Every record that follows is to be copied exactly, with the pictures omitted.

***** RECORDS FOR THE TASK *****

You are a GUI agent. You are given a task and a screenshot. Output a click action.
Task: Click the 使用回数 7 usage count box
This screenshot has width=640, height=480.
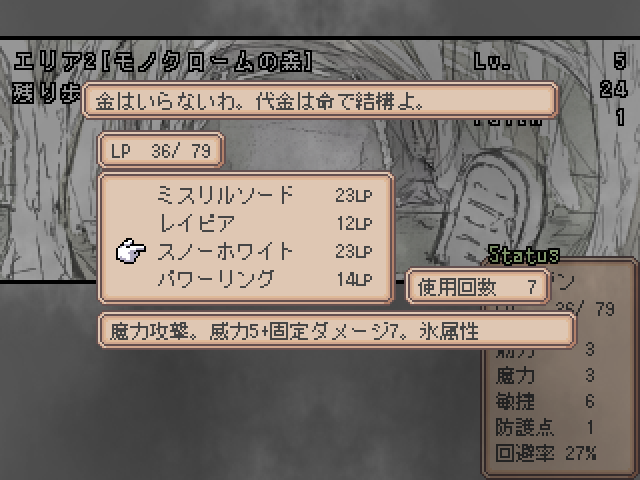[478, 286]
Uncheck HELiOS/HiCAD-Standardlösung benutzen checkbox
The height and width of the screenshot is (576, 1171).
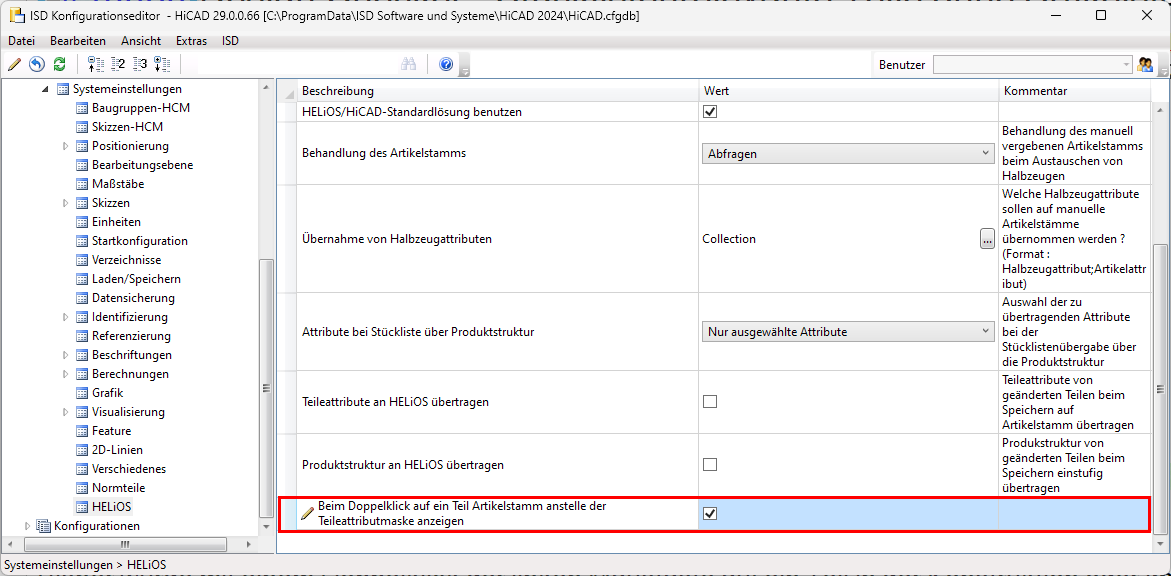[710, 112]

*****

SOLVED PROBLEM
You are a GUI agent. You are given a task and a screenshot. Output a click action.
Task: Click the 使用回数 7 usage count box
This screenshot has width=640, height=480.
[478, 286]
Uncheck HELiOS/HiCAD-Standardlösung benutzen checkbox
The height and width of the screenshot is (576, 1171).
[710, 112]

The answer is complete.